Blogs

InsightOut: The role of Apache Atlas in the open metadata ecosystem

Frameworks for open metadata and governance

Distinguished Engineer, IBM Analytics Group CTO Office, IBM

In part 1 of this blog series, I described why we need open metadata. In this blog post I will cover how Apache Atlas could become the basis for an open metadata ecosystem. 

Introducing Apache Atlas

Apache Atlas emerged as an Apache incubator project in May 2015. It is scoped to provide an open source implementation for metadata management and governance. The initial focus was the Apache Hadoop environment although Apache Atlas has no dependencies on the Hadoop platform itself. 

At its core, Apache Atlas has a graph database for storing metadata, a search capability based on Apache Lucene and a simple notification service based on Apache Kafka. There is a type definition language for describing the metadata stored in the graph and standard APIs for populating metadata, from business glossary terms, classification tags, data sources and lineage.  

The start of an ecosystem

What makes Apache Atlas different from other metadata solutions is that it is designed to ship with the platform where the data is stored. It is, in fact, a core component of the data platform.
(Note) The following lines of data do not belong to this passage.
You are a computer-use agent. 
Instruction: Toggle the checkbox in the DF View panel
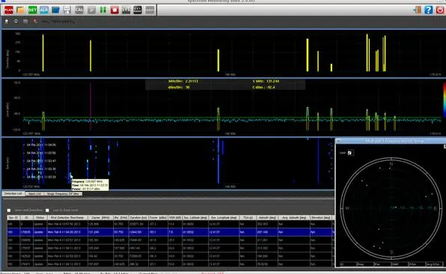coord(349,153)
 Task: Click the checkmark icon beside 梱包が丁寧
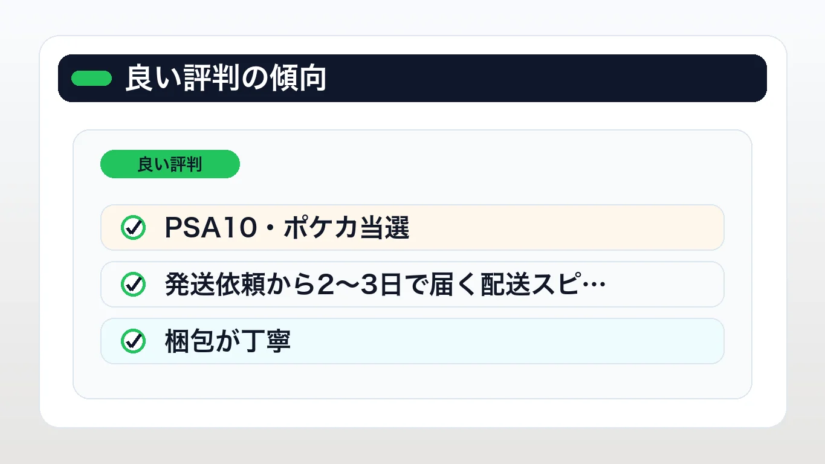click(x=133, y=341)
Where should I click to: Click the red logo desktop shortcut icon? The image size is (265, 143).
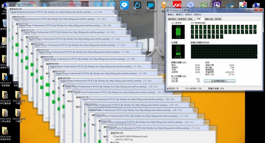click(x=177, y=4)
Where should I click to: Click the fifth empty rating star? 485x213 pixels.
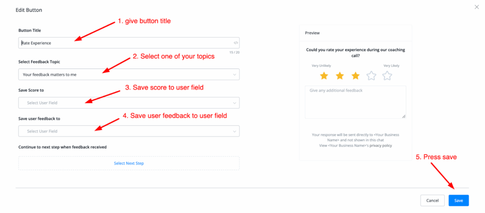tap(387, 76)

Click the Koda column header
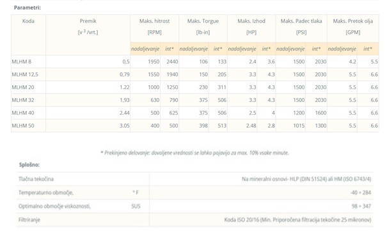pyautogui.click(x=28, y=21)
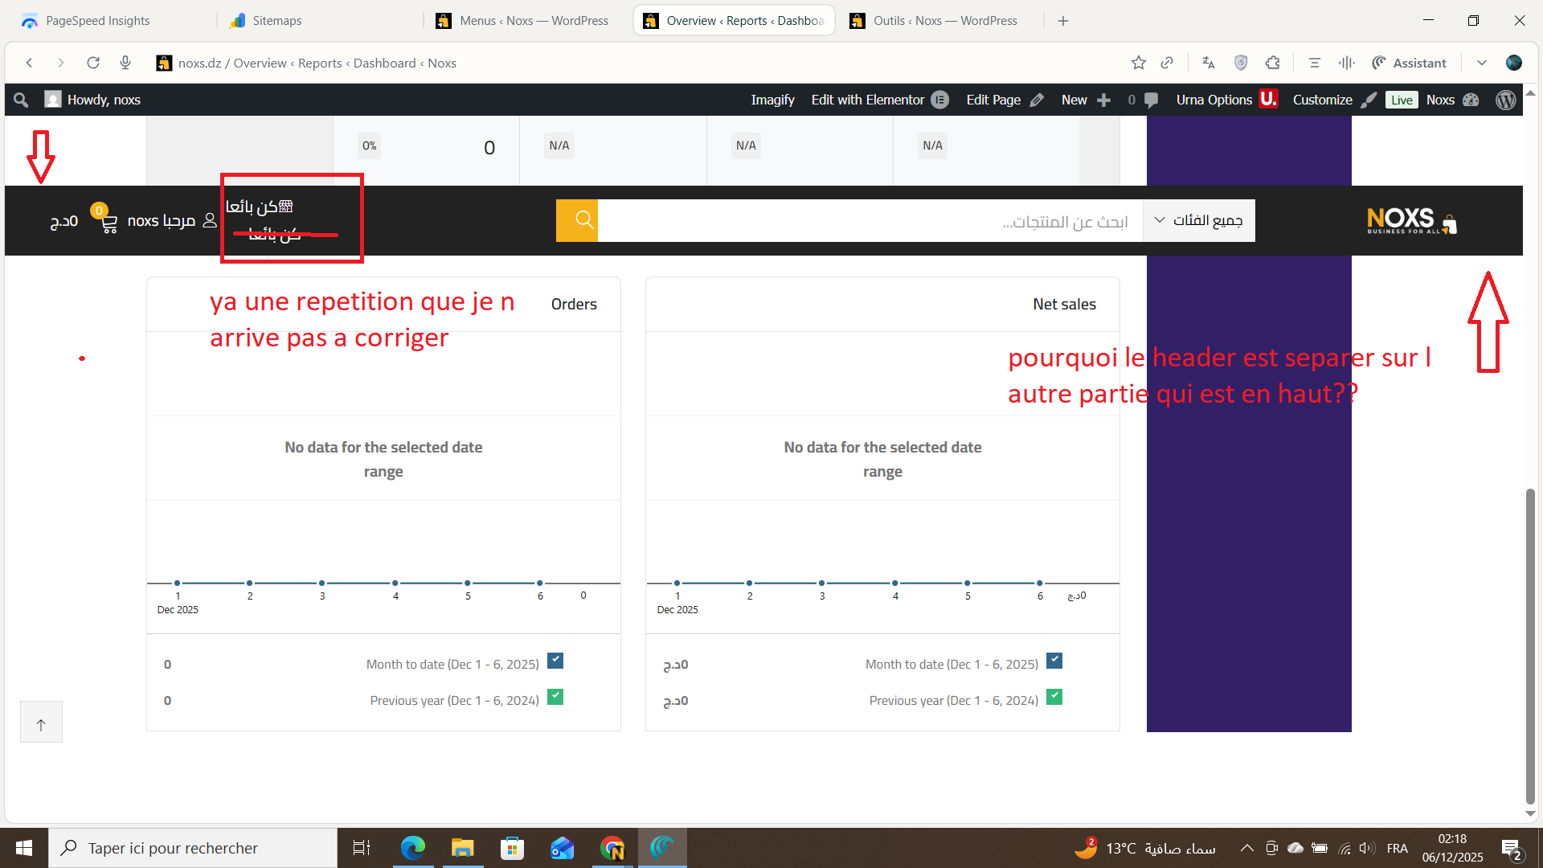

This means the different processes and engines that run on the platform can rely on its presence and have confidence to use its services in their operation.

In the Hadoop platform, the Apache Hive, Apache Sqoop, Apache Ranger, Apache Falcon and Apache Storm components already have integrations into Apache Atlas to populate metadata about the data they hold and the processing activity they perform. Learn more about cross component lineage and tag based policies. As more components populate the Apache Atlas metadata repository, there is a network effect, creating greater understanding of the activity on the platform and a greater motivation to contribute and use its contents.

Building on the foundation

Collecting metadata is important, but in a complex data environment it is action that counts. For Apache Atlas to live up to its potential, it needs some additional frameworks to enable automatic metadata capture and the active management of data and related assets on the platform.

The first framework is the open discovery framework. This supports analytics that can investigate, classify and characterize the data stored on the platform and add metadata about it to the metadata repository. These discovery analytics functions are plugged into the open discovery framework. They execute in a pipeline, each feeding off of the results of discovery analytics functions that ran before them and adding new insights in their turn.

The open discovery framework can be triggered by events in the data platform, such as the arrival of new data, or by a scheduler providing regular scans of the data.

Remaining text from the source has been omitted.